Another aspect of the campus that was exciting to see was the garden, complete with vegetables, chickens, goats, and donkeys. The third graders are responsible for taking care of that area and spend the most time there. They do everything from composting, pulling up weeds, taking care of the animals, and scooping up the poop. The reason that farming is so essential to the third graders is because it aligns with their development at that age. Lesley shared that, “Farming grounds them in a community and in who they are. At the 9-year change, they begin to realize that the world is not always as perfect as it seems to be and it is a time of awakening while still remaining grounded.” Camden and I enjoyed getting to feed kudzu, an invasive vine in the area, to the goats! 
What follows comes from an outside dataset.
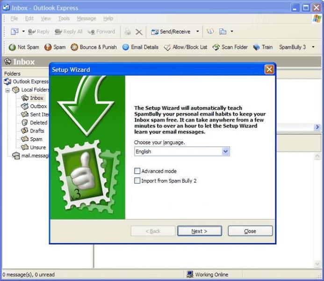Mark message using the Spam icon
Another unique structure of the school was a floating platform that the children will use to observe and explore the wetlands. It looks like a large dock that detaches from the shore and floats out into the water. In addition to many of the teachers at the school being Waldorf trained, many have a background in ecology or environmental studies. Therefore, the children are guided by teachers who have a deep relationship and understanding of the earth. They participate in these outdoor activities with respect and consideration for the natural world. For example, although they have beavers on site, they try not to disturb that area, visiting that habitat very rarely.

Even though the children weren’t there, as they had not yet began the school year, the presence and energy of the teachers was easy to feel. They were active on the campus preparing for the beginning of the term and when we first arrived, we caught a glimpse of the teachers gathered outside in a circle, singing together. Due to the fact that the teachers stay with their students as they move up through each grade, they are required to learn a new curriculum each year. This creates a challenge in that you have to learn new content every year, but the benefit is that you already know the children quite well. Instead of having to spend time getting to know new children each year, you already know the majority of them, what skills they have, and where they need support the most.

We are so grateful to Lesley and The Garden School for welcoming us and taking time out to share about the school with us. It was a beautiful environment with dedicated educators who are sharing with children a holistic way of being in the world. We look forward to receiving a gesture from them to represent the essence of the school! The school has taken this request to heart and they plan to send me a gesture that is from all the teachers. I was touched by their unique and collaborative approach to this request. I hope you will check back here to see what community gesture they share!